- Exercise set -
1/ Recast the paragraph of the passage on higher fundamental forms that begins "for $s=m,m+1,$ where" as a short bulleted list that keeps its main facts.
2/ Carry on the passage on higher fundamental forms from its final line.

[Start of Document text]

Bearing in mind the definition of the higher fundamental forms, their symmetry and the ellipticity of the surface h, we have

$$\begin{aligned} \alpha _{s+1}^h\left( e_1,\dots ,e_1,e_2\right) =\left( \nabla ^\perp _{e_2}\alpha _s^h\left( e_1,\dots ,e_1\right) \right) ^{N^h_s}=\left( \nabla ^\perp _{e_1}\alpha _s^h\left( e_1,\dots ,e_1,e_2\right) \right) ^{N^h_s},\\ \alpha _{s+1}^h\left( e_1,\dots ,e_1\right) =-b^2\left( \nabla ^\perp _{e_2}\alpha _s^h\left( e_1,\dots ,e_1, e_2\right) \right) ^{N^h_s}=\left( \nabla ^\perp _{e_1}\alpha _s^h\left( e_1,\dots ,e_1\right) \right) ^{N^h_s} \end{aligned}$$

for $s=m,m+1,$ where $( \cdot )^{N^h_s}$ denotes taking the projection onto the normal subbundle $N^h_s$. From these, we obtain

$$\begin{aligned}&\omega _{2m-1,2m+1}(e_1)=\frac{v_{11}}{\kappa _{m-1}}, \,\ \,\ \omega _{2m-1,2m+2}(e_1)=\frac{v_{12}}{\kappa _{m-1}}, \end{aligned}$$

(41)

$$\begin{aligned}&\omega _{2m-1,2m+1}(e_2)=\frac{v_{21}}{\kappa _{m-1}}, \,\ \,\ \omega _{2m-1,2m+2}(e_2)=\frac{v_{22}}{\kappa _{m-1}},\end{aligned}$$

(42)

$$\begin{aligned}&\omega _{2m,2m+1}(e_1)=\frac{b v_{21}}{\kappa _{m-1}}, \,\ \,\ \omega _{2m,2m+2}(e_1)=\frac{b v_{22}}{\kappa _{m-1}},\end{aligned}$$

(43)

[End of Document text]
[Start of Information shown]

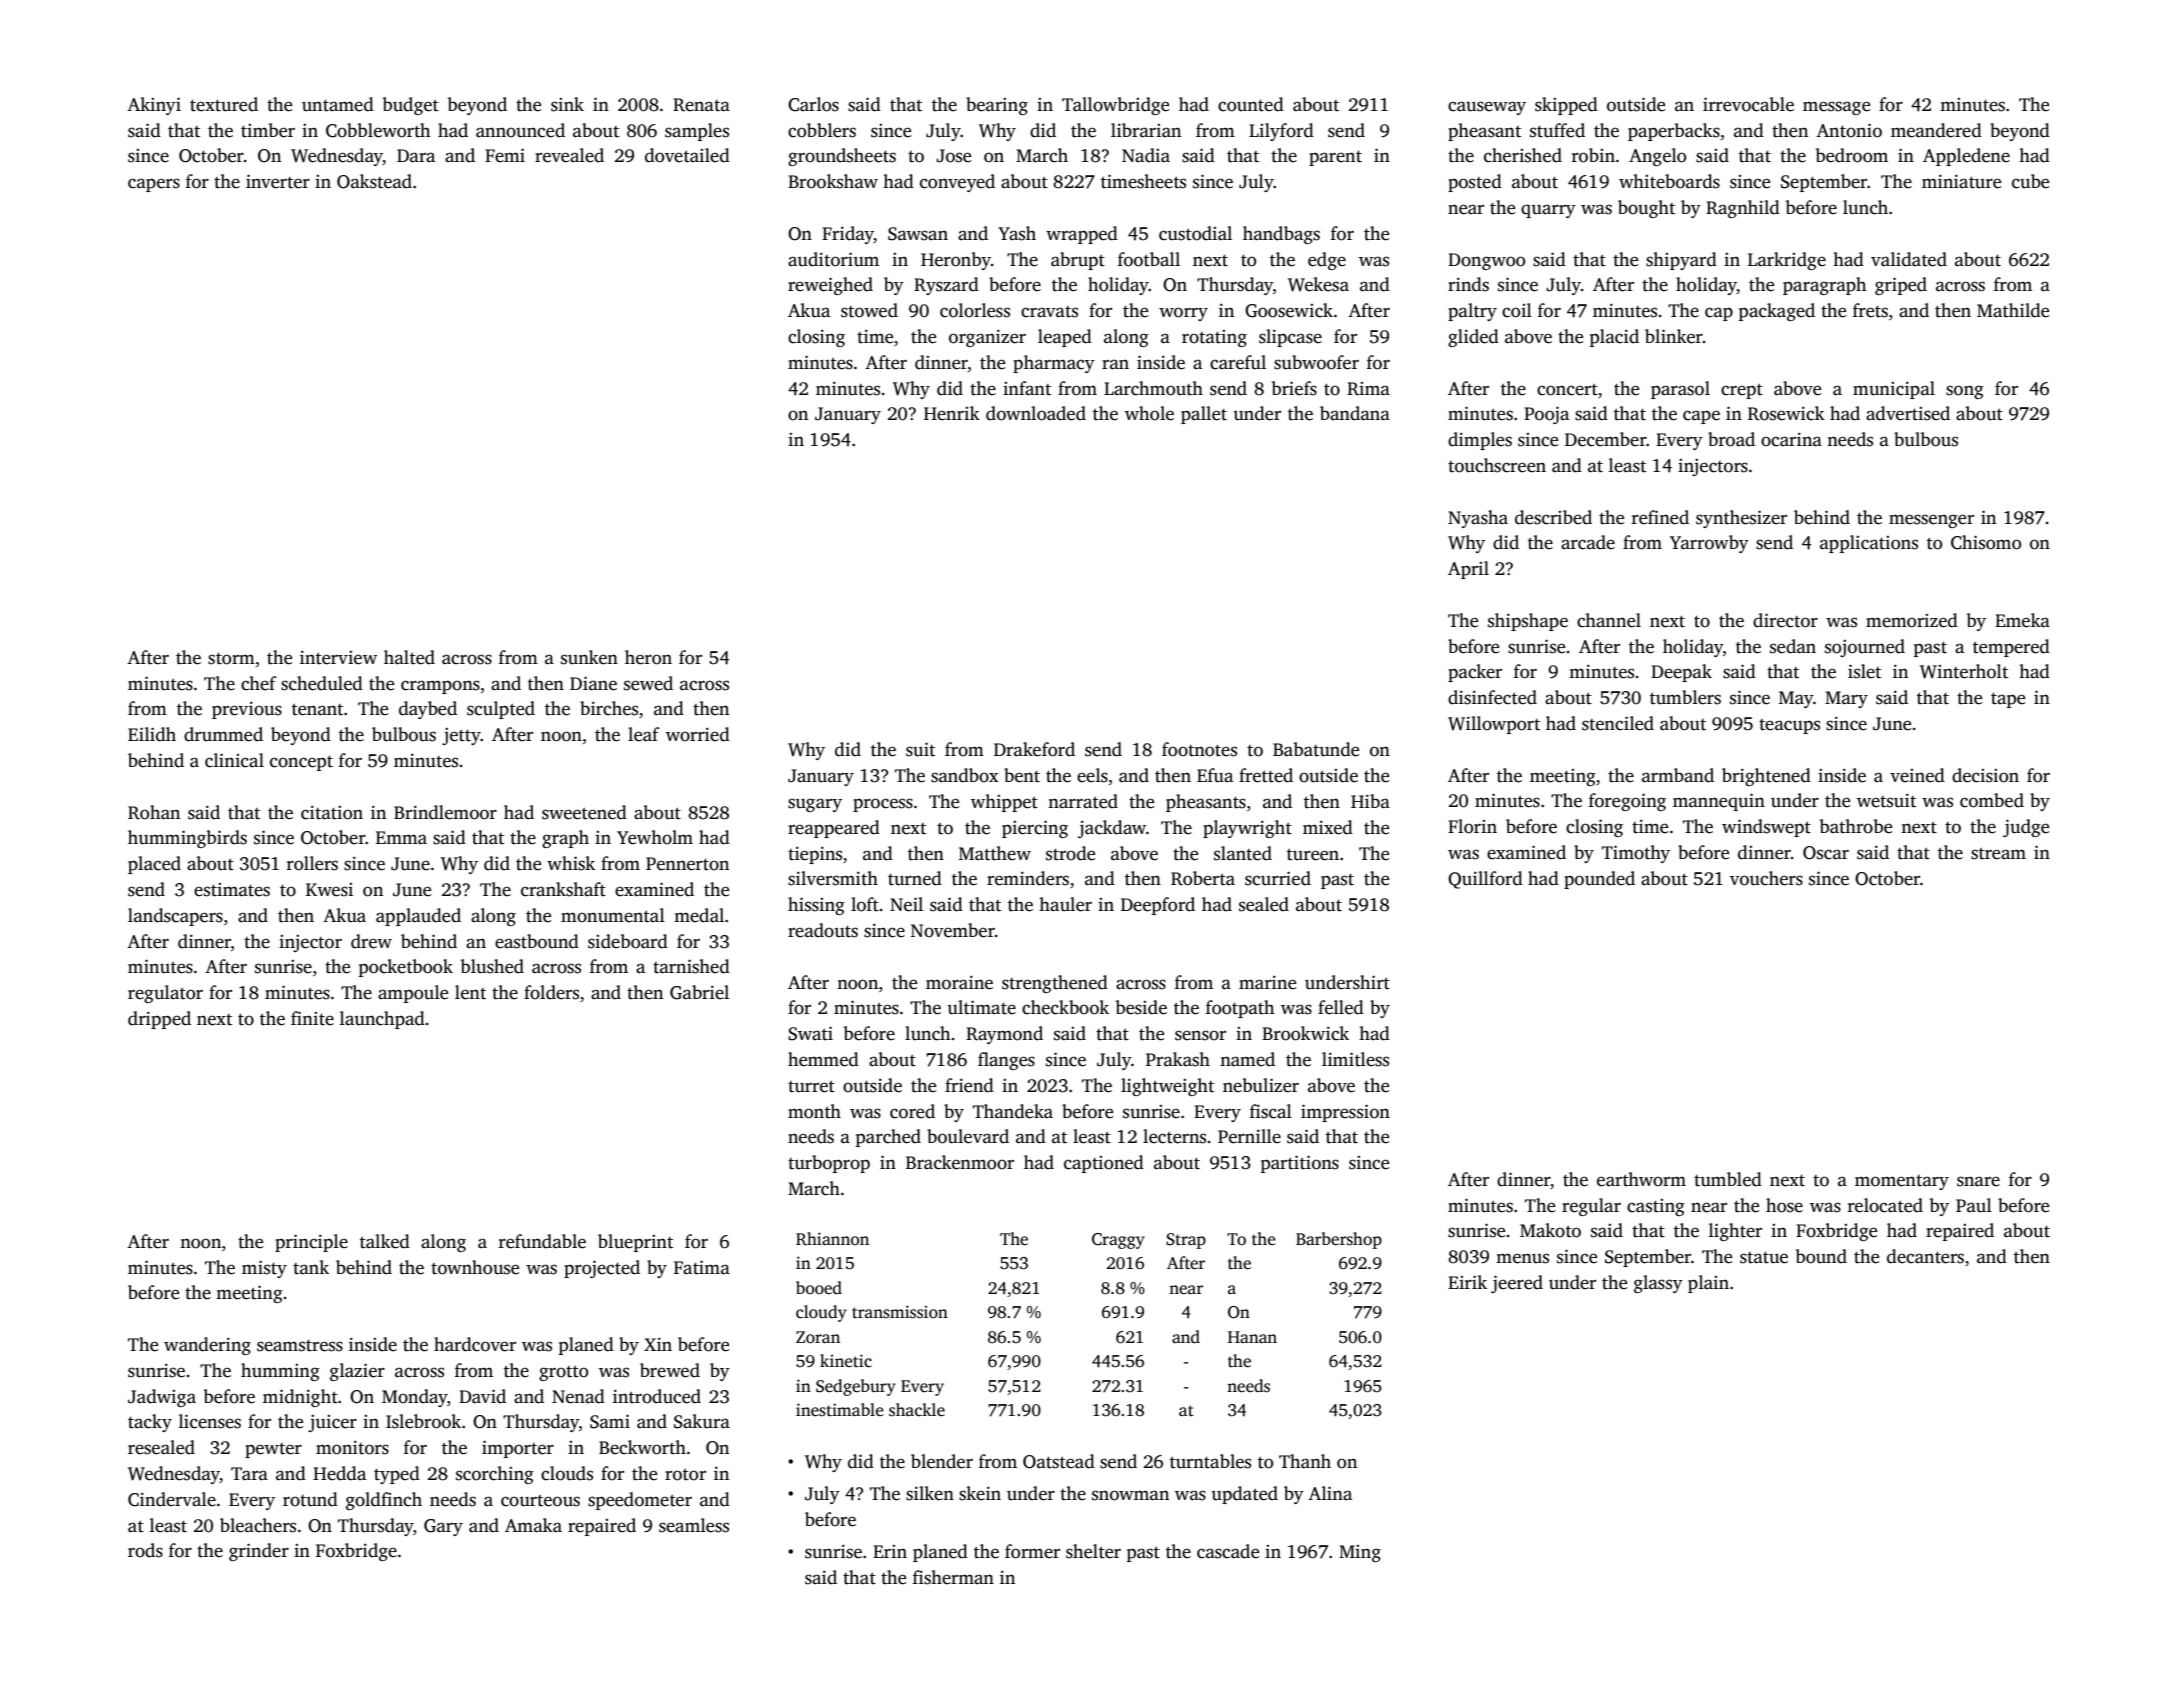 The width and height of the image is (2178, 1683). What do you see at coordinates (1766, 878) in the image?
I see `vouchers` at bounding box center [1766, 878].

[End of Information shown]

- Responses for each task -
1/
- The two identities hold for $s=m$ and $s=m+1$.
- $( \cdot )^{N^h_s}$ denotes projection onto the normal subbundle $N^h_s$.
- The expressions that follow are derived from these identities.

2/
$$\begin{aligned}&\omega _{2m,2m+1}(e_2)=-\frac{v_{11}}{b \kappa _{m-1}}, \,\ \,\ \omega _{2m,2m+2}(e_2)=-\frac{v_{12}}{b \kappa _{m-1}}, \end{aligned}$$

(44)

$$\begin{aligned}&\omega _{2m+1,2m+3}(e_1)=\frac{b \kappa _{m+1}}{\kappa _m \mu _m}v_{22}, \,\ \,\ \omega _{2m+1,2m+3}(e_2)=\frac{\kappa _{m+1}}{b \kappa _m \mu _m}v_{12}, \end{aligned}$$

(45)

$$\begin{aligned}&\omega _{2m+1,2m+4}(e_1)=-\frac{\kappa _{m+1}}{\kappa _m \mu _m}v_{12}, \,\ \,\ \omega _{2m+1,2m+4}(e_2)=\frac{\kappa _{m+1}}{\kappa _m \mu _m}v_{22},\end{aligned}$$

(46)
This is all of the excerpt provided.